Mexico’s recent attempts to boost its economy might not have been well received, but the latest assessment on the reliability of markets has given the Latin American country the green light. Mexico’s risk premium is at a steady 196 basis points, according to the JP Morgan EMBI index, said analysts from Bank of America Merrill Lynch, Barclays and LatMark Asset Management. Mexico's rating is the lowest in Latin America, compared to 250 basis points for Brazil and 1,091 basis points for Argentina, and even compares favorably to other emerging markets, such as Ukraine (802) and Indonesia (370). 

“Investors see Mexico's good economic fundamentals. If we compare it to different emerging countries and we contrast their deficits and short-term debt, Mexico is in very good shape,” said Carlos Capistrán, an analyst with Bank of America.

Mexico’s deficit is currently 1.8 percent of GDP, half that of Brazil. And according to Capistrán, Mexico has enough foreign-exchange reserves to cover its short-term foreign debt more than seven times over. 

Capistrán also mentioned the recent energy reform proposal as another key factor shoring up investor confidence. Despite the controversy surrounding the proposal of President Enrique Peña Nieto, which would include opening state-owned Petróleos Mexicanos (Pemex) to private companies, foreign investors see this move as a step forward in making Mexico’s market competitive.

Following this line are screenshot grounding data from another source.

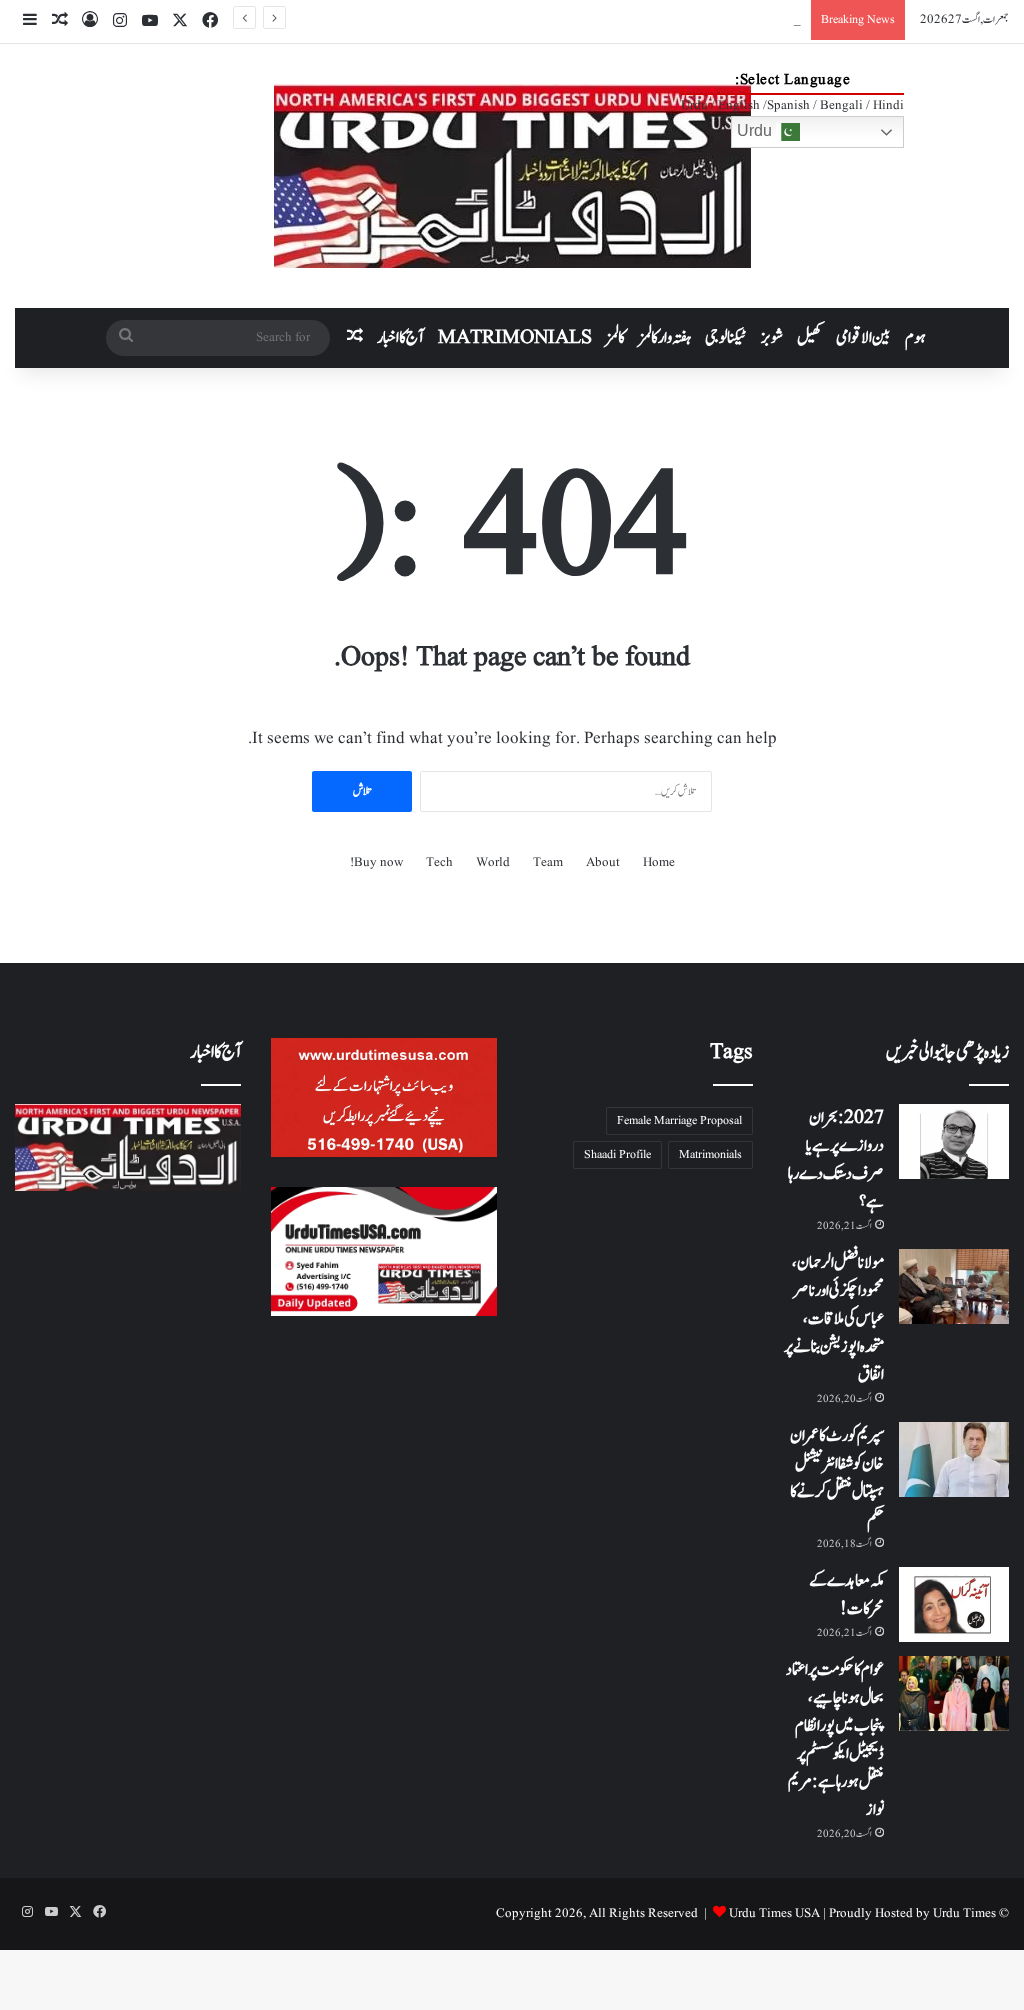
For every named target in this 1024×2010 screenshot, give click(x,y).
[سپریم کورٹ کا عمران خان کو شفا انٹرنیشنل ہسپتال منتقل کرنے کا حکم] (954, 1459)
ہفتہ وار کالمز (665, 338)
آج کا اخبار (400, 338)
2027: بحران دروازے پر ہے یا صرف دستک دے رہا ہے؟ (836, 1160)
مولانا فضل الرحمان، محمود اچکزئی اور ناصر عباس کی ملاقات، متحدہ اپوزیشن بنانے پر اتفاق (834, 1319)
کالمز (615, 338)
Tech (439, 862)
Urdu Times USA (774, 1913)
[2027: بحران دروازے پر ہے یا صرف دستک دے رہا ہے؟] (954, 1141)
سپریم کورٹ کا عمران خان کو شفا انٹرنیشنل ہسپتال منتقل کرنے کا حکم (837, 1478)
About (603, 862)
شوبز (772, 338)
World (493, 862)
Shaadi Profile (617, 1154)
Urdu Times (964, 1913)
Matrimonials (710, 1154)
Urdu (756, 130)
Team (548, 862)
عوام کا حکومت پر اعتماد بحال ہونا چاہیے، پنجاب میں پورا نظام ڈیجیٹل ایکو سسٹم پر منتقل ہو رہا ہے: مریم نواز (835, 1740)
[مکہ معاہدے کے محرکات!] (954, 1604)
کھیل (809, 338)
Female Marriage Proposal (679, 1120)
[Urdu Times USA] (512, 176)
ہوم (915, 338)
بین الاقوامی (863, 338)
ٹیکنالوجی (726, 338)
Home (659, 862)
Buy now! (376, 862)
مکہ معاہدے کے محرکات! (846, 1595)
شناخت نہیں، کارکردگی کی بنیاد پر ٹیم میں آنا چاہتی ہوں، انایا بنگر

Moreover, Capistrán pointed out that if the reform ends up not happening, it could cause significant capital outflow, which could depreciate the peso from the current exchange rate of 13.6 for $1 up to 14.5.

The analyst's opinion is echoed by the governor of the state of Colima, Mario Anguiano Moreno. The politician told Mexican newspaper El Universal that if the reform is not approved, the Mexican economy is in “serious risk of stagnation.”

“If the reform is not approved, we would stay as we are, with the same problems we have already. The modernization of the economy is necessary,” he added.